- Exercise:
Give back, exactly and with nothing added, the lines that run from the one containing "The image size is (878, 588)." to the final line below.

- Supplied entries:
****

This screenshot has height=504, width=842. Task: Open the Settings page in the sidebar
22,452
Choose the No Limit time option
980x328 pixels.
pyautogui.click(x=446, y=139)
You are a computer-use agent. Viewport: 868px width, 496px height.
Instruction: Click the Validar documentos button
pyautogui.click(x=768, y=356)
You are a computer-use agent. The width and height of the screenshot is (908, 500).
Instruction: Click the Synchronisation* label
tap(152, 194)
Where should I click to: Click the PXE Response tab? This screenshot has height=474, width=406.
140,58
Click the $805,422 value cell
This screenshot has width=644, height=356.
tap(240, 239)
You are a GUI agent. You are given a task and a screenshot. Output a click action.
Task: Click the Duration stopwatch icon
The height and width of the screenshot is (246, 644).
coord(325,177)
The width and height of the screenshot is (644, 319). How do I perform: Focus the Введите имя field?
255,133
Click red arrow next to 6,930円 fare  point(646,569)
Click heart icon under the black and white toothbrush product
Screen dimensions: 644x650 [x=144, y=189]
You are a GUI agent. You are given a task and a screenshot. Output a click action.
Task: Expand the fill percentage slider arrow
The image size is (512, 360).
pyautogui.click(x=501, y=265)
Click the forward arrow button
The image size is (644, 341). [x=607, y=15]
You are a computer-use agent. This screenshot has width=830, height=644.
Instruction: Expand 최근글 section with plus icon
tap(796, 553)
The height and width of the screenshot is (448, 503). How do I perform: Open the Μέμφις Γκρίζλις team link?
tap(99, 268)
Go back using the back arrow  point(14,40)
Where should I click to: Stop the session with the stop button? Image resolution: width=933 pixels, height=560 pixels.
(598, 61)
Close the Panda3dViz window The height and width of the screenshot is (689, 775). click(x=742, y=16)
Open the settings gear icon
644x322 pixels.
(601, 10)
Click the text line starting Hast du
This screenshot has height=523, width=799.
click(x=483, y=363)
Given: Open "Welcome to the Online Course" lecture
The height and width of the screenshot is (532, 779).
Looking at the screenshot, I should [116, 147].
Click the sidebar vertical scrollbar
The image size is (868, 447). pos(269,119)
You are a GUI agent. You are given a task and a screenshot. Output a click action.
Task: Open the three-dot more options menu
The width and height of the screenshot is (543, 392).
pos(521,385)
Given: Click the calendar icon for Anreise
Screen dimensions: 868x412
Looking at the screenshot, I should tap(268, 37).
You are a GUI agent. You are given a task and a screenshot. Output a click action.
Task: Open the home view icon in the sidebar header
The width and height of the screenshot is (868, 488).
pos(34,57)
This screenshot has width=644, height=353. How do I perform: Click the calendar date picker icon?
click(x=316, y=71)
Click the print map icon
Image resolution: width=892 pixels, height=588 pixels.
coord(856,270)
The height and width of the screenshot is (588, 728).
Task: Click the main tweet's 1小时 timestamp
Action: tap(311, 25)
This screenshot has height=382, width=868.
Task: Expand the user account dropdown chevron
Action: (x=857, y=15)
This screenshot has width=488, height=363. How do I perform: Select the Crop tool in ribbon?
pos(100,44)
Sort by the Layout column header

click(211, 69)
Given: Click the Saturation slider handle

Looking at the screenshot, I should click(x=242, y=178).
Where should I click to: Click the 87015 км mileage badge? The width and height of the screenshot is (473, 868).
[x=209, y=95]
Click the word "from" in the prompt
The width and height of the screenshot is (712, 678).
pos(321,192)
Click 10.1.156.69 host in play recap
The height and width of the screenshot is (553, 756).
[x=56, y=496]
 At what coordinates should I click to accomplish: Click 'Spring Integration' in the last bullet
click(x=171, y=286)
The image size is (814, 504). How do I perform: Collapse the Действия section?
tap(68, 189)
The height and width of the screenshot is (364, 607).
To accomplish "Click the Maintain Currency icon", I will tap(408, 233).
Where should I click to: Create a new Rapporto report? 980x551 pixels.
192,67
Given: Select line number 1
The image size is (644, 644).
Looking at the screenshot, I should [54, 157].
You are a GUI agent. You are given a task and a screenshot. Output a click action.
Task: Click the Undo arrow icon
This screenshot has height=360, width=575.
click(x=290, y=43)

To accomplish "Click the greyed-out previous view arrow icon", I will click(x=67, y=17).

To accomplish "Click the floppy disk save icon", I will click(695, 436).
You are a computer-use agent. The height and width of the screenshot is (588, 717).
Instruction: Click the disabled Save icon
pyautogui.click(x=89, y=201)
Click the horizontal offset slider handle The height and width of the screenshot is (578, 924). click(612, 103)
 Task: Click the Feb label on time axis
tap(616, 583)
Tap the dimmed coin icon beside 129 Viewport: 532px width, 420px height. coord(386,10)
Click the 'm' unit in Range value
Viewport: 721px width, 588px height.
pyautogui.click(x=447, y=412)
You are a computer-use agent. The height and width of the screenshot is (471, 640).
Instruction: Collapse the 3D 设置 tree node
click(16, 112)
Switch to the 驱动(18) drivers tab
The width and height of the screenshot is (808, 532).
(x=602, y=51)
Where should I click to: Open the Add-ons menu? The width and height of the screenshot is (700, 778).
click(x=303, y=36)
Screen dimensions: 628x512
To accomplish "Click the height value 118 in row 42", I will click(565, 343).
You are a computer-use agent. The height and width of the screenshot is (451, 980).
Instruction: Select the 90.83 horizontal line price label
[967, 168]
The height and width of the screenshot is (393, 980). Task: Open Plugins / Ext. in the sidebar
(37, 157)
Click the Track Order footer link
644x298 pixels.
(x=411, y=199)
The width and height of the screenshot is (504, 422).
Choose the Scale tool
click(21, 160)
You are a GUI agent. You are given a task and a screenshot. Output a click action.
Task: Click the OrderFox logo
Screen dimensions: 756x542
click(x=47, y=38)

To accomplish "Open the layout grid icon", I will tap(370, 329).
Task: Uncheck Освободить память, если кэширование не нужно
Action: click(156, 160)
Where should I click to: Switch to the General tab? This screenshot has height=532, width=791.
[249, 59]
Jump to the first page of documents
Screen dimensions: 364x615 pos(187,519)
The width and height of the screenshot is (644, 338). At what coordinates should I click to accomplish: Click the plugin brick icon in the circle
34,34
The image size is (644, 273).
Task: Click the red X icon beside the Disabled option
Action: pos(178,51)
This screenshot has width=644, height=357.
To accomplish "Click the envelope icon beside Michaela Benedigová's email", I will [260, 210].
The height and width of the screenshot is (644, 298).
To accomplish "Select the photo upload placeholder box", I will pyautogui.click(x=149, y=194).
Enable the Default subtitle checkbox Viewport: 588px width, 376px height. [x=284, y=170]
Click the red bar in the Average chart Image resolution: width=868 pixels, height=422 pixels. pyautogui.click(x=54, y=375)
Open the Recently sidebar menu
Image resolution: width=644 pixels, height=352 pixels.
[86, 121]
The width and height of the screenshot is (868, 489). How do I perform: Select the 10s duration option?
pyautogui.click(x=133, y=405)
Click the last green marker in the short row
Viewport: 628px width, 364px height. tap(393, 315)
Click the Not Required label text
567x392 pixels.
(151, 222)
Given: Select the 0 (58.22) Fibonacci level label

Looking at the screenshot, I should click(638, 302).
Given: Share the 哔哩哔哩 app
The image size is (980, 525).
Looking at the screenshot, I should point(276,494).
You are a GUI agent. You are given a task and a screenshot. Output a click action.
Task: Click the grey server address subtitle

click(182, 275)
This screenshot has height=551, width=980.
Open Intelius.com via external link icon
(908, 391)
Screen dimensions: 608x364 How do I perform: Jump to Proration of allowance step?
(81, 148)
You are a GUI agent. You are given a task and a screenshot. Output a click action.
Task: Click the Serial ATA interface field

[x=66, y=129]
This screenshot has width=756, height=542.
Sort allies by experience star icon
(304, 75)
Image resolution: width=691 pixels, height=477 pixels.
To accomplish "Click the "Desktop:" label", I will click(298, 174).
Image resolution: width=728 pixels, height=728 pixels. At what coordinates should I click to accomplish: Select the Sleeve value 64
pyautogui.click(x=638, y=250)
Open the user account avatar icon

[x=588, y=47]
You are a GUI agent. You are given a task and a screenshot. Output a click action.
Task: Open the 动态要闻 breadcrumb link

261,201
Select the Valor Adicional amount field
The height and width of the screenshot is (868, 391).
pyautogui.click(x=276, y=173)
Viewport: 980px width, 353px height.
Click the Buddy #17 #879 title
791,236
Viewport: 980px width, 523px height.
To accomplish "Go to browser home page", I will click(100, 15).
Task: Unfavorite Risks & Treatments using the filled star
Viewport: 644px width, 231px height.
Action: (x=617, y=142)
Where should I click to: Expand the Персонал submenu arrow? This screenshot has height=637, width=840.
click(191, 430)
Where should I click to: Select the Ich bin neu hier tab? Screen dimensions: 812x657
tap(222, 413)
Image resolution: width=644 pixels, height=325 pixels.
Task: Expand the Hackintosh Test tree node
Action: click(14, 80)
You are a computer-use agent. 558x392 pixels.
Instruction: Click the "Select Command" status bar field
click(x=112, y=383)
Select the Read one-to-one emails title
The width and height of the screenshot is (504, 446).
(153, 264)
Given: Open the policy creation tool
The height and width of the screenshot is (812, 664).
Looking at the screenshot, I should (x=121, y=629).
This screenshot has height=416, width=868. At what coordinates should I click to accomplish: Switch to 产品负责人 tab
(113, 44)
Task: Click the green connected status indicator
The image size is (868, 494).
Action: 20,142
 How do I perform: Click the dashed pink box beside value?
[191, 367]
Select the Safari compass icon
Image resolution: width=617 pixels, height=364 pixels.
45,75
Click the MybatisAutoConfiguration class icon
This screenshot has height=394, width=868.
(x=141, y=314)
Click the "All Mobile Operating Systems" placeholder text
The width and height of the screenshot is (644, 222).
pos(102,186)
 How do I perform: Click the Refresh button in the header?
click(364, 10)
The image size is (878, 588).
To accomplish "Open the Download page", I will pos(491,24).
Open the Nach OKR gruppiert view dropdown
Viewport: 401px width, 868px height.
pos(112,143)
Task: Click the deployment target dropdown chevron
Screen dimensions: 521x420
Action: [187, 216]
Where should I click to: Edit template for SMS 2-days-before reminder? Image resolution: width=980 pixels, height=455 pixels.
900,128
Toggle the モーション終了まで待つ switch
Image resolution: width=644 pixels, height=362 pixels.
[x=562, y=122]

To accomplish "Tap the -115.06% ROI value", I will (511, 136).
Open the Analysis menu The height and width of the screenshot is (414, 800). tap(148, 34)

****

- Completed task:
The image size is (878, 588).
To accomplish "Open the Download page", I will pos(491,24).
Open the Nach OKR gruppiert view dropdown
Viewport: 401px width, 868px height.
pos(112,143)
Task: Click the deployment target dropdown chevron
Screen dimensions: 521x420
Action: [187, 216]
Where should I click to: Edit template for SMS 2-days-before reminder? Image resolution: width=980 pixels, height=455 pixels.
900,128
Toggle the モーション終了まで待つ switch
Image resolution: width=644 pixels, height=362 pixels.
[x=562, y=122]

To accomplish "Tap the -115.06% ROI value", I will (511, 136).
Open the Analysis menu The height and width of the screenshot is (414, 800). tap(148, 34)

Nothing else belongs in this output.